Visualizing the discourse
To get a fast overview about the main topics of the discourse I have hacked together a short R-script to produce a tagcloud from the most used meaningful words in the discourse.Eine Wordcloud der heutigen Diskussion zum Event #bildungdigital mt 13 Zeilen Code https://t.co/bj45w35Bk4 #datenkompetenz #dataliteracy #textanalyse
— Marco Kalz (@mkalz) February 22, 2021
# We first install the Youtubecaption library
install.packages('youtubecaption')
# Now we import the captions from the video
library(youtubecaption)
library(quanteda)
library(tidyverse)
url <- "https://www.youtube.com/watch?v=WAlP39a5LUU"
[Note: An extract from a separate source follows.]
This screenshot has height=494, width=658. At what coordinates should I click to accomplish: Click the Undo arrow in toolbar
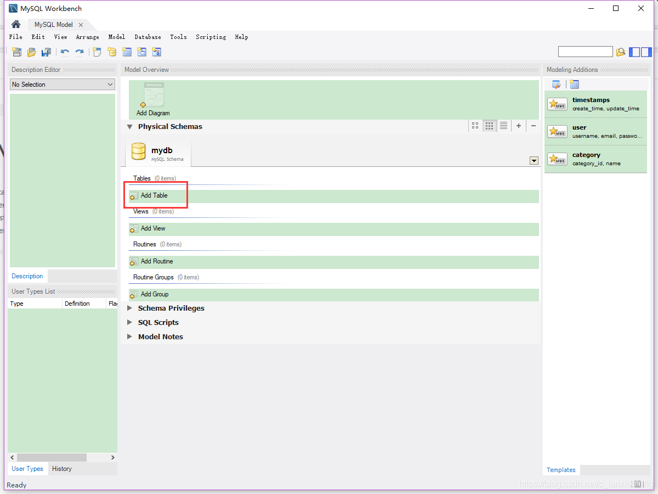pos(65,52)
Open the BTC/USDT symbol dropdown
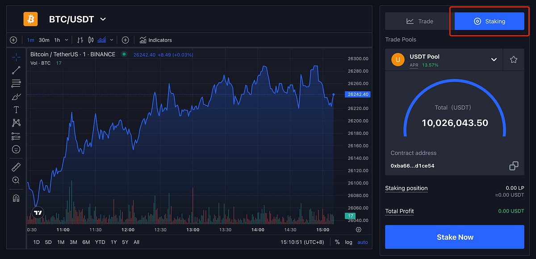The image size is (536, 259). coord(103,19)
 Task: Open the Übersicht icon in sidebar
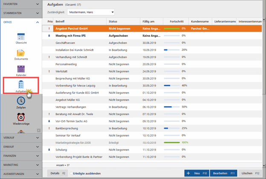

caption <- get_caption(url, language ="de")
caption
# Now we need to make a document-term-matrix from the content
my_corpus <- corpus(caption$text)
summary(my_corpus)
# Extending the stopwordlist with a more extended one from Github
ger_stopwords <- read_lines("https://raw.githubusercontent.com/stopwords-iso/stopwords-de/master/stopwords-de.txt")
custom_stopwords <- setdiff(ger_stopwords, stopwords("german"))
# Constructing the
meine.dfm <- dfm(my_corpus, remove_numbers = TRUE, remove_punct = TRUE, remove = c(stopwords("german"), custom_stopwords))
meine.dfm.trim <- dfm_trim(meine.dfm, min_docfreq = 1, min_nchar = 3)
# Visualizing the matrix
textplot_wordcloud(meine.dfm.trim, min_size = 1, max_size = 2, max_words = 100)
This code takes the full transcript from youtube, builds a corpus, removes stopwords and visualizes the most frequent words in the resulting tagloud.